-- DOCUMENT SECTION follows --

Charles Mingus (bass)
The European Tour 1964
Eric Dolphy (sax)
Johnny Coles (trumpet)
Clifford Jordan (sax)
Jaki Byard (piano)
Dannie Richmond (drums)
For most jazz heads, 1964 is probably the most well documented period of the legendary bass player. He was just reaching the peak out his powers. Always challenging and demanding more from his fellow musicians, Mingus was beloved and revered.
Mingus was already at the peak of his powers but he was also at a point of soulsearching and financial chaos. He was coming off the phenomenal 1963 recording, The Black Saint and the Sinner Lady (Verve) in addition to various business forays that collapsed (including his own record label) with almost everything to prove (to himself and his admirers). The year itself was politically charged as well with it being an American presidential election year and the civil rights movement if full swing. And to top things off, Beatlemania hit in January.
Charles Mingus was already effected by the political climate as shown in his recordings, "Meditations on Integration" and "Fables of Faubus"--the latter written about the Arkansas Govenor Orval Faubus who tried keep kids segregated in 1957.
In the spring of '64 Mingus took a sextet which was probably one of his most formidable (includng Eric Dolphy, Jaki Byard and Clifford Jordan) to Europe for a three week stint. The tour dates were amazing and the sets cosnsisted of the aforementioned pieces as well as Mingus lovely tribute to Art Tatum and Fats Waller, simply titled "ATFW". For all Mingus' personal complexities he always would somehow show a real side of beauty, especially on this tour with "ATFW," his tribute to Charlie Parker "Parkeriana" and "So Long Eric" decicated to his saxophonist and so to legendary, Eric Dolphy, who had announced to Mingus that after the European tour he was planning on staying in Europe.
The live recordings from this period a in abundance and all have quite good to excellent sound quality. The most readily available is The Great Concert (Verve) recorded on April 19th, which is famous for two reasons--first, the concert was dedicated to Johnny Coles (trumpet) who collpased during the previous date, from what would later be diagnosed as an ulcer. His trumpet was placed on the stage in tribute by Mingus. Secondly, these would be a few of the final live dates for Eric Dolphy as he would die from complication of diabeties in June of '64.

-- DOCUMENT SECTION concluded --
-- INPUT DATA follows --

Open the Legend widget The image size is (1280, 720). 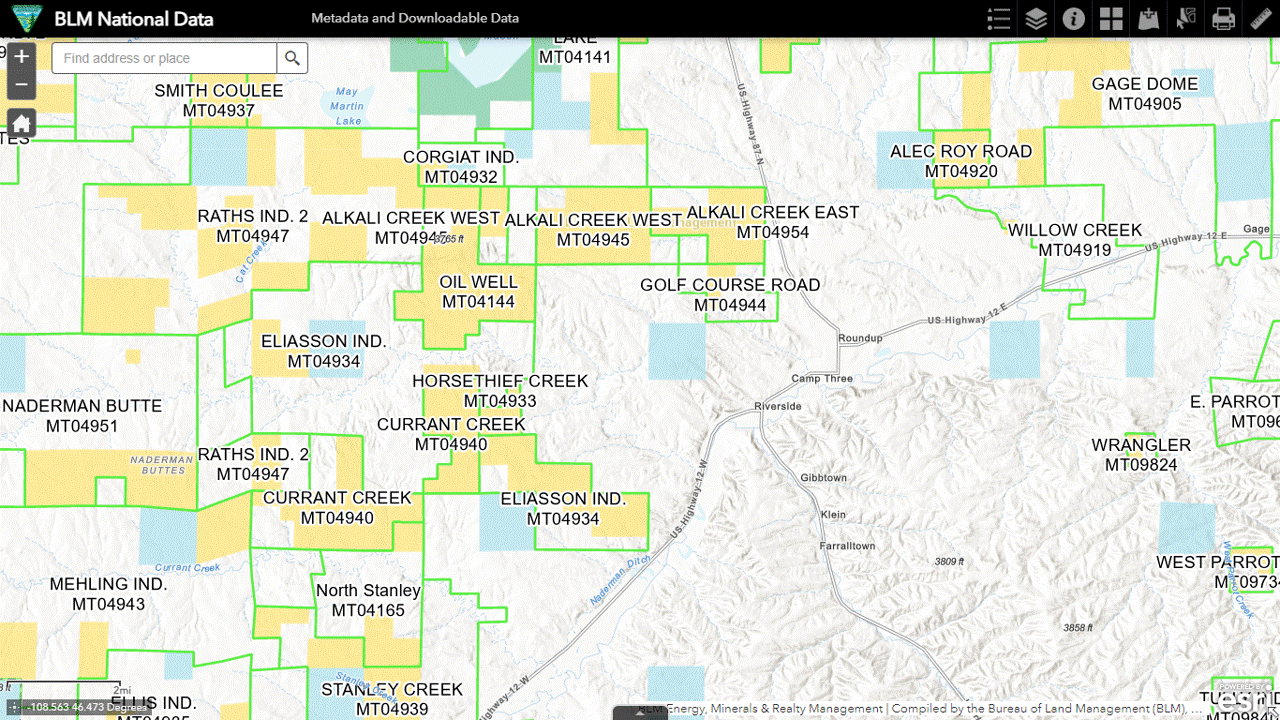998,19
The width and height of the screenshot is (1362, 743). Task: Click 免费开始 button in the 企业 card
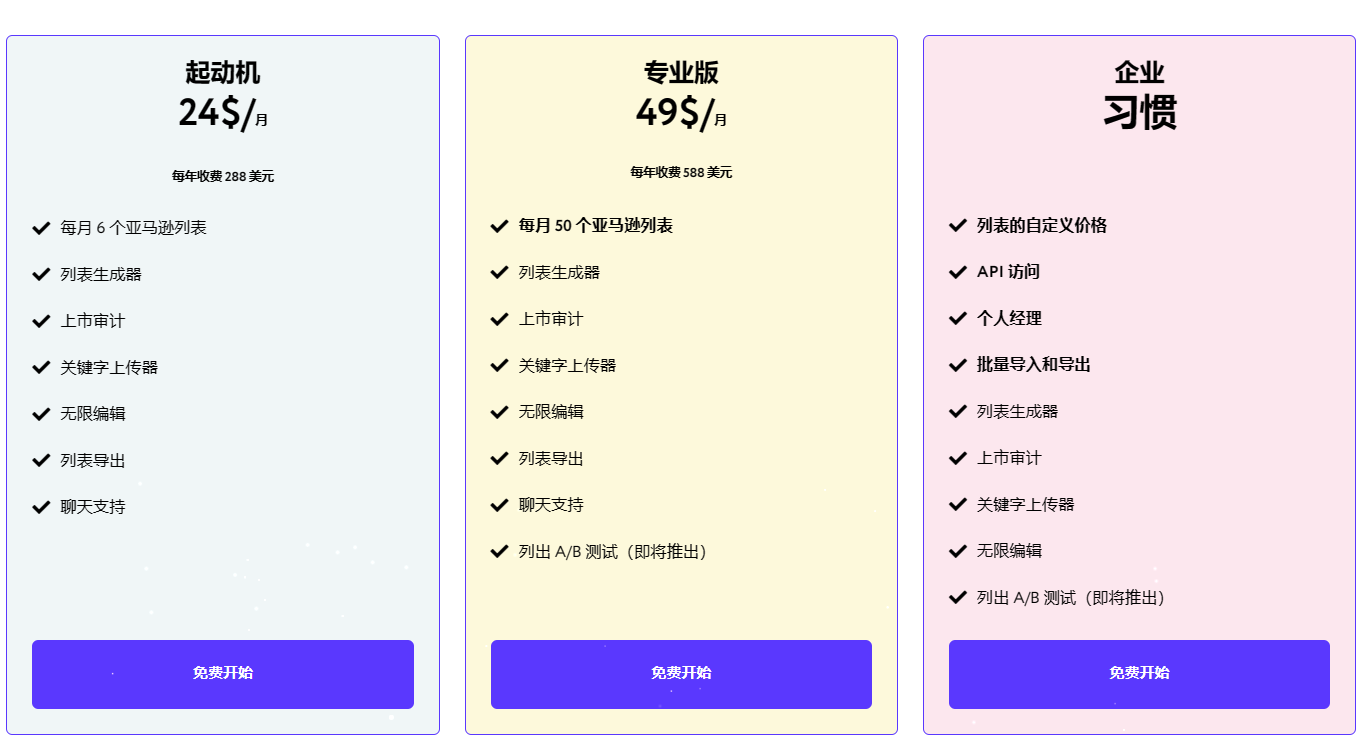coord(1139,674)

-- INPUT DATA concluded --

#### TASKS
a. In the text on Charles Mingus's 1964 European tour, on what date was The Great Concert recorded?
b. List each musician named in the lineup at the top of the text on Mingus's 1964 European tour, along with that musician's instrument.
c. Summarize the text on Mingus's 1964 European tour in two sentences.

#### ANSWERS TO THE EXERCISE
a. April 19th

b.
Charles Mingus (bass)
Eric Dolphy (sax)
Johnny Coles (trumpet)
Clifford Jordan (sax)
Jaki Byard (piano)
Dannie Richmond (drums)

c. In the spring of 1964, Charles Mingus, at the peak of his powers but amid soul-searching and financial chaos, took a formidable sextet including Eric Dolphy, Jaki Byard and Clifford Jordan to Europe for three weeks, playing pieces such as "ATFW," "Parkeriana" and "So Long Eric." The most readily available recording from the tour, The Great Concert of April 19th, was dedicated to trumpeter Johnny Coles, who had collapsed during the previous date, and includes some of Dolphy's final live dates before he died in June 1964.